Page extract »
[Start of Attachment]

It wasn't until after they ran off that I was deeply scared about what had happened. In the moment I felt calm and knew if I just gave them what I wanted I'd be okay. I thank God for His hand of protection over me that kept me calm and safe.  

Although this was a very traumatic experience that will affect me for a while longer, I refuse to be defeated by this. My God will always have the victory! As I sat home on Sunday night, grading the mountain of exams that were in the bag the robbers didn't steal, I began to see the results of all my hard work teaching English these last few months. Third graders drawing objects in a house according to instructions in English, fourth graders writing what they want to be when they grow up, and fifth graders combining various skills in order to change singular sentences to plural. And most important of all, every student answering the bonus point question, completing our theme verse this year NOTHING IS IMPOSSIBLE FOR GOD! Luke 1:37

And that's just it, NOTHING is impossible for God! I believe this with my whole heart, that nothing in my life is too much or too big for my God to handle. I've faced many obstacles and challenges this year, but I must always keep my eyes on Him and remember that He is bigger than all of it. And I encourage you to do the same today. 

Whatever you are facing, whether it's daily stresses or recovering from a robbery, just remember that Nothing is Impossible for God, and that He will bring you through. 

Blessings to all of you,
Cassidy


I am still in URGENT need of funds to keep me here the rest of the year, please consider making a donation by visiting www.uwm.org/give

Monday, June 8, 2015

I need your help! - June 8th Update

Hello everyone!

Paraguay is heading into wintertime which means temps are cooling down and we're finishing up the first semester here at New Horizon. All of us teachers are busy preparing final exams and grading papers, and our students are studying hard.

As I mentioned in my last update, I am in urgent need of funds to stay in Paraguay for the rest of the school year. I am currently only funded through JULY. I still have six more months left in the school year, which means I need your help.
Please prayfully consider committing to a monthly donation for the next six months, or making a one-time donation.

[End of Attachment]

Exercises to complete »
(1) How would you render this sentence from the Paraguay teaching blog in Spanish: "I am currently only funded through JULY."
(2) Answer these from the Paraguay teaching blog:
(a) What did the fifth graders do on their exams?
(b) Which Bible verse is given for the year's theme?
(c) Through which month is the writer currently funded?
(3) Write what comes next in the Paraguay teaching blog, picking up after its final sentence.
The listing that follows has no connection to the Paraguay teaching blog.

Supplied material »

[Start of Attachment]

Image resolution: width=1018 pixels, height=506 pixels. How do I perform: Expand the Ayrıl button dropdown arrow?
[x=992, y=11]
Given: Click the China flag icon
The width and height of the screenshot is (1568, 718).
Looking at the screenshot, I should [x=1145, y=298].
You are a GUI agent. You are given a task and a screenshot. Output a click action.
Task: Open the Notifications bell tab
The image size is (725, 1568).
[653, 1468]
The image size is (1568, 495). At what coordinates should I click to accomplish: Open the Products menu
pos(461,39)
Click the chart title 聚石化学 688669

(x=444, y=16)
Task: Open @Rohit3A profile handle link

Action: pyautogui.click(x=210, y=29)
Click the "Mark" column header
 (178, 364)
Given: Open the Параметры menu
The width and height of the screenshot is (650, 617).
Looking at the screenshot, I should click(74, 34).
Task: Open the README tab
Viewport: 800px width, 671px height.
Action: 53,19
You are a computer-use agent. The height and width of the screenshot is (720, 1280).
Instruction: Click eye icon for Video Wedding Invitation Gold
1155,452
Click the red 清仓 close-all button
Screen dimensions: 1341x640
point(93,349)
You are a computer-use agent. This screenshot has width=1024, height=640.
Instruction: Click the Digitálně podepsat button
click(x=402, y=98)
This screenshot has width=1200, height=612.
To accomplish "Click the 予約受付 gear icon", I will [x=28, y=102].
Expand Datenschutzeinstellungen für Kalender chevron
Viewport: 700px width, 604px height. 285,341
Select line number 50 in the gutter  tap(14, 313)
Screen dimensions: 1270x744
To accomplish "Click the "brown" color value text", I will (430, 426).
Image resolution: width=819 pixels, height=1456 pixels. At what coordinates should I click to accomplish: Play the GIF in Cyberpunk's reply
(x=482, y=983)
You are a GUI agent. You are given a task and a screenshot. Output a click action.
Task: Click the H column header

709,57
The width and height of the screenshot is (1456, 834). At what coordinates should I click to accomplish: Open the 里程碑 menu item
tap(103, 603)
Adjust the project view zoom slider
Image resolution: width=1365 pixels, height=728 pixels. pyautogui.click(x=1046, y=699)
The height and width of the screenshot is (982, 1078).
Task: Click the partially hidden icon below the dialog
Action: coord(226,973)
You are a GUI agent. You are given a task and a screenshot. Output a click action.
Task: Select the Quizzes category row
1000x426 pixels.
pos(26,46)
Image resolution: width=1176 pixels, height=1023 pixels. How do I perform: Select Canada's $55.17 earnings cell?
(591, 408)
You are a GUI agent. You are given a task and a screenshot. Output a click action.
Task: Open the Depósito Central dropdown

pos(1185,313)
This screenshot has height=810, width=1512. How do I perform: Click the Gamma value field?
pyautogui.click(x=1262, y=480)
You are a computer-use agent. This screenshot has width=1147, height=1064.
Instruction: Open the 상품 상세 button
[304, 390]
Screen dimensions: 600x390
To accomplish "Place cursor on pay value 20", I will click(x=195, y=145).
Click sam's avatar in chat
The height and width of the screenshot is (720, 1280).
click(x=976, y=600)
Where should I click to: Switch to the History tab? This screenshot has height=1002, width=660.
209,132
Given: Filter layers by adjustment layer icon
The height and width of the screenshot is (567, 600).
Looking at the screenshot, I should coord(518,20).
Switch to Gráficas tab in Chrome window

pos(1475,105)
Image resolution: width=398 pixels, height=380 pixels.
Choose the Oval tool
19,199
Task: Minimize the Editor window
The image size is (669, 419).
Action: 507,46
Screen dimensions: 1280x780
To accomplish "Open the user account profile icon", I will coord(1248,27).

[End of Attachment]

Task results »
(1) Actualmente solo tengo financiación hasta JULIO.

(2)
(a) They combined various skills to change singular sentences to plural.
(b) Luke 1:37.
(c) July.

(3)
Your continued support helps young students in Lambaré and youth in Asunción learn English that will help prepare them for a successful future and create new opportunities for them. You are also helping kids in the San Vicente neighborhood of Asunción learn about Jesus in my Saturday bible class. Not to mention the countless other Paraguayans who I interact with at various events throughout the year.

Please prayfully consider investing in God's work here in Paraguay.
You can do so by visiting www.uwm.org/give


This week's prayer requests and praises:
- Pray for my students who will be taking their English exams tomorrow and for me as I grade all 300+ exams afterward and finish final grades by the end of the month. 
- Pray for the children who come to our bible classes at church on Saturday afternoons. We are praising God that our children's program is growing. Pray for them to learn about God's love and be a light in their homes to help bring their families to church. 
- Pray for Fernando and Diosnel, two 12-year-old boys who have started coming to church every week and are growing in their faith. When asked why he started coming to church, Fernando said "Because I feel loved here."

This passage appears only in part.